Macy's website shows some Alpinas for sale.
But I've never seen Alpina watches at their store.


----------



## BRN (Jan 28, 2019)

sedna90377 said:


> Macy's website shows some Alpinas for sale.
> But I've never seen Alpina watches at their store.


Must be a select few then. I've seen Alpinas stocked at the downtown Brooklyn Macy's. But that doesn't help you, sorry.


----------



## twintop (Nov 16, 2012)

Here's another review

https://wornandwound.com/first-look...-pilot-heritage-chronograph/#gallery-collapse


----------



## BRN (Jan 28, 2019)

Wonder what the lug width is.


----------



## twintop (Nov 16, 2012)

BRN said:


> Wonder what the lug width is.


The GMT has a 23mm lug width, since the Chrono has the same case dimensions I would think the lug width to be the same.


----------



## BRN (Jan 28, 2019)

twintop said:


> The GMT has a 23mm lug width, since the Chrono has the same case dimensions I would think the lug width to be the same.


Yeah, you're probably right. The 23mm lug width is the one negative aspect of the GMT. I was hoping that the Chrono would have a more common width since I love to change up straps often and 23mm straps are difficult to find.
####
● **Stated goal 1**
In the records below, write out every line from the line with "1079x653 pixels. Task: Click" to the line with "point(897,264)", both included, and nothing else.
The records have no connection to the forum thread about Alpina watches.

● **Data entries**
####
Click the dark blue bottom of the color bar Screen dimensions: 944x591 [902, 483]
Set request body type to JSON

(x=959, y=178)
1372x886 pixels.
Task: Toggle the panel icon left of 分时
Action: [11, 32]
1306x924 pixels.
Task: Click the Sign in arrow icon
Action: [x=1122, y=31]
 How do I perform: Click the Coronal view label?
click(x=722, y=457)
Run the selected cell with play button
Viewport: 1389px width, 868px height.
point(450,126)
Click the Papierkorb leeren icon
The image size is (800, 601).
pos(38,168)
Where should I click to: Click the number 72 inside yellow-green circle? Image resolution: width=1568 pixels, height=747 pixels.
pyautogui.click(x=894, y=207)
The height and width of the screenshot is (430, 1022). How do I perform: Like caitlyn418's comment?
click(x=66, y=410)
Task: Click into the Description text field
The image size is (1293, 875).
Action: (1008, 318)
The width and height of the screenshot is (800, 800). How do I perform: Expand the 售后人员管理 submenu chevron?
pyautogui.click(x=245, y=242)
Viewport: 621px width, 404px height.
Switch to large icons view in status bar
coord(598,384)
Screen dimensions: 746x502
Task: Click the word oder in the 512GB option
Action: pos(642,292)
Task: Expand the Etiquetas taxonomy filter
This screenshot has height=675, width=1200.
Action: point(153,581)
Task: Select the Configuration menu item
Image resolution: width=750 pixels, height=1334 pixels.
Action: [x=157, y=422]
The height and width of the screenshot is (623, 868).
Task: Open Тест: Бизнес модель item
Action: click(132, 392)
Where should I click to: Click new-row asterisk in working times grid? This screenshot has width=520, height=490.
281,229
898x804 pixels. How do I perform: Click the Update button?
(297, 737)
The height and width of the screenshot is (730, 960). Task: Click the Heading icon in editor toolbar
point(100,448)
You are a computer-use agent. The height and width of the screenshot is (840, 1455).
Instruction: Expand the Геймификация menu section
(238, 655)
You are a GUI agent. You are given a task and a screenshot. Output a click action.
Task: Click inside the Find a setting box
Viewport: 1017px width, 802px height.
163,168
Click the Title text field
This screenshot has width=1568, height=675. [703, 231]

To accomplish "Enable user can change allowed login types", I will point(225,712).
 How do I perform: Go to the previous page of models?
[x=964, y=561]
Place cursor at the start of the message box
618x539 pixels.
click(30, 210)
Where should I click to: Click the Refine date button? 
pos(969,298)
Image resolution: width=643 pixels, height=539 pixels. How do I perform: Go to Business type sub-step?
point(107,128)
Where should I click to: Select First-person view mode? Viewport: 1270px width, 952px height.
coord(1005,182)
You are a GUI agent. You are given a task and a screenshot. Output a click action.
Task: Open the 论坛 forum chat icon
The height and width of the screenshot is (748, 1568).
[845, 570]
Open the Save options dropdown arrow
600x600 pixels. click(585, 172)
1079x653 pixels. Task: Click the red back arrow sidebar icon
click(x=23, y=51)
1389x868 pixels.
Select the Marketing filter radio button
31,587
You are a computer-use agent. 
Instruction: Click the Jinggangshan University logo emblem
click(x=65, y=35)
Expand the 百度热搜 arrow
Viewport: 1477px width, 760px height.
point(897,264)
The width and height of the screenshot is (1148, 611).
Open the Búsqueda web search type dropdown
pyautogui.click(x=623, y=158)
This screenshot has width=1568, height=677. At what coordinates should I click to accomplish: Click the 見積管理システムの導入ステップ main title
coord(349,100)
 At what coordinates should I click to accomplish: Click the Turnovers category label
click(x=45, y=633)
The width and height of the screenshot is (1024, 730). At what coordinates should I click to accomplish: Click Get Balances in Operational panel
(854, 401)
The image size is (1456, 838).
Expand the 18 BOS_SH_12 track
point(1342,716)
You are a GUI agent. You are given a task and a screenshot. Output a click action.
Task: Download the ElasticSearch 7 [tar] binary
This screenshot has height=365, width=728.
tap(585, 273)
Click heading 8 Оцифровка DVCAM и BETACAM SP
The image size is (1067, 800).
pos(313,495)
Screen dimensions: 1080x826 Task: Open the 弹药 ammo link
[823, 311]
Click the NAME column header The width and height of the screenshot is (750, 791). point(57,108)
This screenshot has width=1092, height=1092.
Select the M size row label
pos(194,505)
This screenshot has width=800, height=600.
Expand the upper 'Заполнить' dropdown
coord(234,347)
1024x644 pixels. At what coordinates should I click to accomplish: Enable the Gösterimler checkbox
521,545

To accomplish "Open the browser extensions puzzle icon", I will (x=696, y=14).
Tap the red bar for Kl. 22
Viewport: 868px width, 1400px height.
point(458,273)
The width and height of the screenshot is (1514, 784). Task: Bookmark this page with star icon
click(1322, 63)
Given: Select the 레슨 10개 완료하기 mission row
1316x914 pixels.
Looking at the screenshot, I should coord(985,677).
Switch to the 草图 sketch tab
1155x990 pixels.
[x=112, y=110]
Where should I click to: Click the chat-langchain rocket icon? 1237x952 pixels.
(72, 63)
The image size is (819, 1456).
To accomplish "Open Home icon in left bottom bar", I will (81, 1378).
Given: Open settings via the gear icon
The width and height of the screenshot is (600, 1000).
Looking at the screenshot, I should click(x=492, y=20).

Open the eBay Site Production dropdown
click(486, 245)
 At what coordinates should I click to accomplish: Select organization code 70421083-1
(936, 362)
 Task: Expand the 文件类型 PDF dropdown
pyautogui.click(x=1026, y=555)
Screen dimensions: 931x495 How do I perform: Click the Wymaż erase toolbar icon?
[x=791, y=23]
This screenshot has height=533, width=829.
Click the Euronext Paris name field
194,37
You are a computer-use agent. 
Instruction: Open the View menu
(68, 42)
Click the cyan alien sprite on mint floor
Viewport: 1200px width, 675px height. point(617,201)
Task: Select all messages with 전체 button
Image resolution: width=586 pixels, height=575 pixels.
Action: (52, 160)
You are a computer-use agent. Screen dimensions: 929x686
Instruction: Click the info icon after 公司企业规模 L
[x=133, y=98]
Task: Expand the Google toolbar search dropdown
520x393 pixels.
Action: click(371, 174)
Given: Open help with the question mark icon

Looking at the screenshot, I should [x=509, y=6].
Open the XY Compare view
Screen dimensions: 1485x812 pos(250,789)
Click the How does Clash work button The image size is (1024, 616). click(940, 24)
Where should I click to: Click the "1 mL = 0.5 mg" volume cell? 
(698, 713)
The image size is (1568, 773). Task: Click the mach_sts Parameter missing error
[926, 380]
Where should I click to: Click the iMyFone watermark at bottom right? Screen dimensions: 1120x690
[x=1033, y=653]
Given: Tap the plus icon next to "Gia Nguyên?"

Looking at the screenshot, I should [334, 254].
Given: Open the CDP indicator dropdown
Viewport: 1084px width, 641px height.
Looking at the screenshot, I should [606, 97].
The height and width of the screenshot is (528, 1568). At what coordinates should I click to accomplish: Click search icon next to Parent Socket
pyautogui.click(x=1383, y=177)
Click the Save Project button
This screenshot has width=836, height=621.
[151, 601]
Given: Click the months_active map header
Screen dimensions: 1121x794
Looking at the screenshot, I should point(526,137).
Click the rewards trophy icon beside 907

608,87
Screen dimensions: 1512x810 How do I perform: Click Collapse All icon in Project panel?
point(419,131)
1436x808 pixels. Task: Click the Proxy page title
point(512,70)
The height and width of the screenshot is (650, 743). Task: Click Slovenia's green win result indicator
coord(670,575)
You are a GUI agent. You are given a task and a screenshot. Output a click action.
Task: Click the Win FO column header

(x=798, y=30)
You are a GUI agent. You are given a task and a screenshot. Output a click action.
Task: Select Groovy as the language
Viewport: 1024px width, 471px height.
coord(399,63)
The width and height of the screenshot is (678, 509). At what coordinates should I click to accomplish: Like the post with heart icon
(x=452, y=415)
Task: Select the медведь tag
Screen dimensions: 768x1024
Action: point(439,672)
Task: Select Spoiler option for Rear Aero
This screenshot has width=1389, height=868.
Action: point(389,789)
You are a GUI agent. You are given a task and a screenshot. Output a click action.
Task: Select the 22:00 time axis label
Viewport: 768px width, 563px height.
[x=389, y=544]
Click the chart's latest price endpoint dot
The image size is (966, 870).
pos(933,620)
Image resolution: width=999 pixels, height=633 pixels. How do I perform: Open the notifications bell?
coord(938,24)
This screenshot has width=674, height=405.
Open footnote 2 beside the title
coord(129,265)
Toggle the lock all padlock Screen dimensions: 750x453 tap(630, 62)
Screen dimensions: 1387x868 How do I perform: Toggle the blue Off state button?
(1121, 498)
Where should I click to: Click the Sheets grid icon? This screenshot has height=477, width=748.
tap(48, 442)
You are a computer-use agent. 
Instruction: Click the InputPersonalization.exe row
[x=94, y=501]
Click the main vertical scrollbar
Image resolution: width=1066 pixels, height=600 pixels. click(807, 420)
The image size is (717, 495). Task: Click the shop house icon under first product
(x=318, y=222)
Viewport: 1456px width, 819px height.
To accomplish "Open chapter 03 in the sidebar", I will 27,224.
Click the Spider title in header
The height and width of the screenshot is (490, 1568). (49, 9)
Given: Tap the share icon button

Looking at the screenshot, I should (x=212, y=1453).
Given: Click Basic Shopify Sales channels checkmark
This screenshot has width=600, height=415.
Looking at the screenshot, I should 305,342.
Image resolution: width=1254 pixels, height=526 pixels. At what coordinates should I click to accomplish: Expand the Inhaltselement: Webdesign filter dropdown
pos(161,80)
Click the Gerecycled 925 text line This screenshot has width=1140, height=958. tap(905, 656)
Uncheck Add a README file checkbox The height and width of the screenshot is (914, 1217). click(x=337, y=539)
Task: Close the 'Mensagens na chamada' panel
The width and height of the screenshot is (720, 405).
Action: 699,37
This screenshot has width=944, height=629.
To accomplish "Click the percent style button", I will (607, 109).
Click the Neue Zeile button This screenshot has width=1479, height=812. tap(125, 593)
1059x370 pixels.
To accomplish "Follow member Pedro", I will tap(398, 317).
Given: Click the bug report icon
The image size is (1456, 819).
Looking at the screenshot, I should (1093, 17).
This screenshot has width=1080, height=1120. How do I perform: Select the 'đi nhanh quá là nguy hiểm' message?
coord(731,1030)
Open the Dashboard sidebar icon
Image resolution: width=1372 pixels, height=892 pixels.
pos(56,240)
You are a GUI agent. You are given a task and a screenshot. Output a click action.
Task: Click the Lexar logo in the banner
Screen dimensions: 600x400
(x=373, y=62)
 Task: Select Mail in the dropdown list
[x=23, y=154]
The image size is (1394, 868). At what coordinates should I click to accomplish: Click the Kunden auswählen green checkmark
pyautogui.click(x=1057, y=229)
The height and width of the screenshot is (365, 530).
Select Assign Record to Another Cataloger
####
● **Stated goal 2**
Give again, word for word, the part of the Alpina watch thread above from "Yeah, you're probably" to "difficult to find.".

● **Full output 1**
1079x653 pixels. Task: Click the red back arrow sidebar icon
click(x=23, y=51)
1389x868 pixels.
Select the Marketing filter radio button
31,587
You are a computer-use agent. 
Instruction: Click the Jinggangshan University logo emblem
click(x=65, y=35)
Expand the 百度热搜 arrow
Viewport: 1477px width, 760px height.
point(897,264)

● **Full output 2**
Yeah, you're probably right. The 23mm lug width is the one negative aspect of the GMT. I was hoping that the Chrono would have a more common width since I love to change up straps often and 23mm straps are difficult to find.